AWS S3 Subresources

S3 Subresources provides support to store, and manage the bucket configuration information.

S3 subresources only exist in the context of a specific bucket or object
S3 subresources are associated with buckets and objects.

S3 Subresources are subordinates to objects; i.e. they do not exist on their own, they are always associated with some other entity, such as an object or a bucket.
S3 supports various options to configure a bucket for e.g., the bucket can be configured for website hosting, configuration added to manage the lifecycle of objects in the bucket, and to log all access to the bucket.

S3 Object Lifecycle

Refer blog post @ S3 Object Lifecycle Management

Static Website Hosting

S3 can be used for Static Website hosting with Client-side scripts.
S3 does not support server-side scripting.
S3, in conjunction with Route 53, supports hosting a website at the root domain which can point to the S3 website endpoint

S3 website endpoints do not support HTTPS or access points
For S3 website hosting the content should be made publicly readable which can be provided using a bucket policy or an ACL on an object.
Users can configure the index, and error document as well as configure the conditional routing of an object name

Bucket policy applies only to objects owned by the bucket owner. If the bucket contains objects not owned by the bucket owner, then public READ permission on those objects should be granted using the object ACL.
Requester Pays buckets or DevPay buckets do not allow access through the website endpoint.

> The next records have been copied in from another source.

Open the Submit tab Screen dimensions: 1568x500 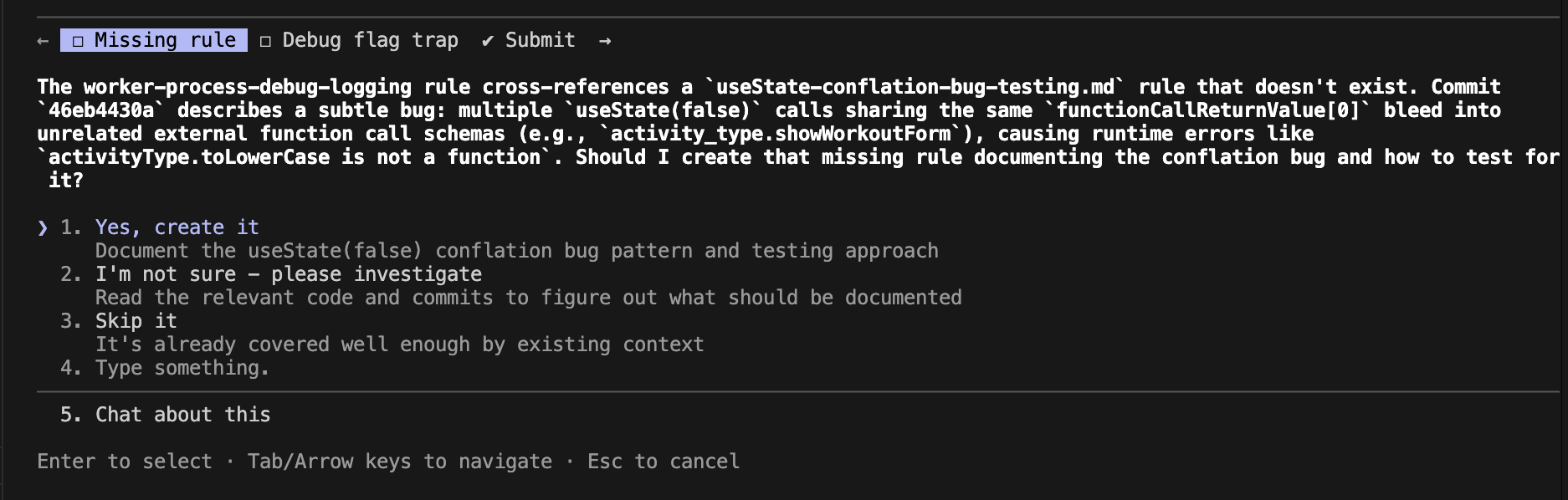pyautogui.click(x=540, y=39)
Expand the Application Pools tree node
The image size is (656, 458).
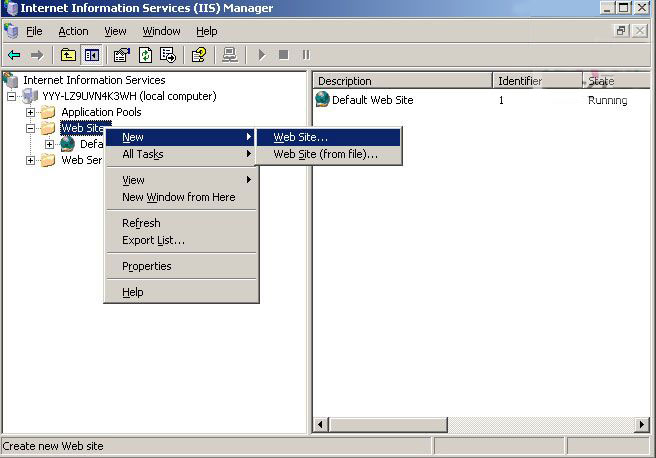[x=30, y=112]
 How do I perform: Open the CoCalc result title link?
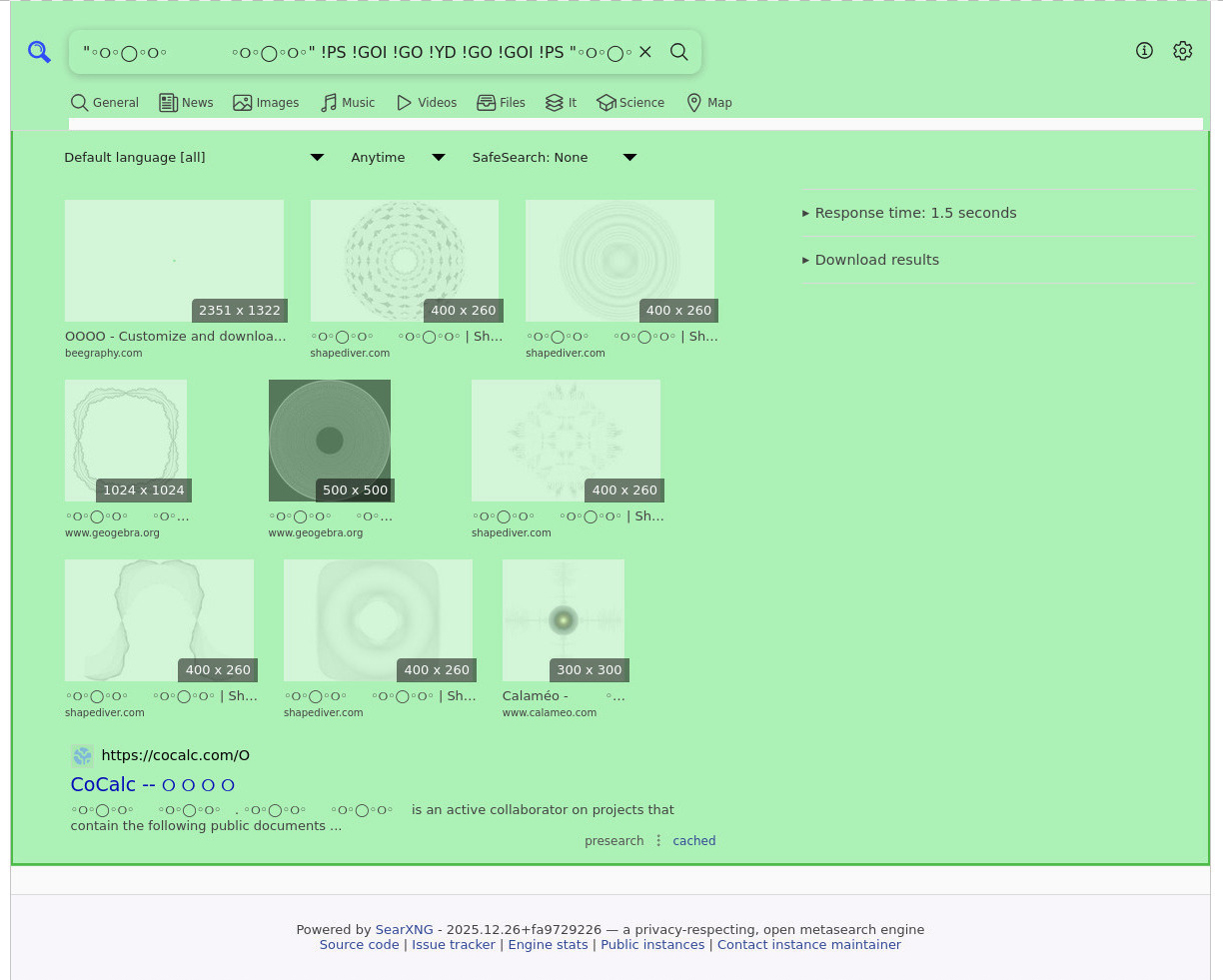tap(153, 785)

Any request to such a bucket will receive a 403 -Access Denied response

S3 Versioning

Refer blog post @ S3 Object Versioning

Policy & Access Control List (ACL)

Refer blog post @ S3 Permissions

CORS (Cross Origin Resource Sharing)

All browsers implement the Same-Origin policy, for security reasons, where the web page from a domain can only request resources from the same domain.

CORS allows client web applications loaded in one domain access to the restricted resources to be requested from another domain.
With CORS support, S3 allows cross-origin access to S3 resources
CORS configuration rules identify the origins allowed to access the bucket, the operations (HTTP methods) that would be supported for each origin, and other operation-specific information.

S3 Access Logs

S3 Access Logs enable tracking access requests to an S3 bucket.
S3 Access logs are disabled by default.
Each access log record provides details about a single access request, such as the requester, bucket name, request time, request action, response status, and error code, etc.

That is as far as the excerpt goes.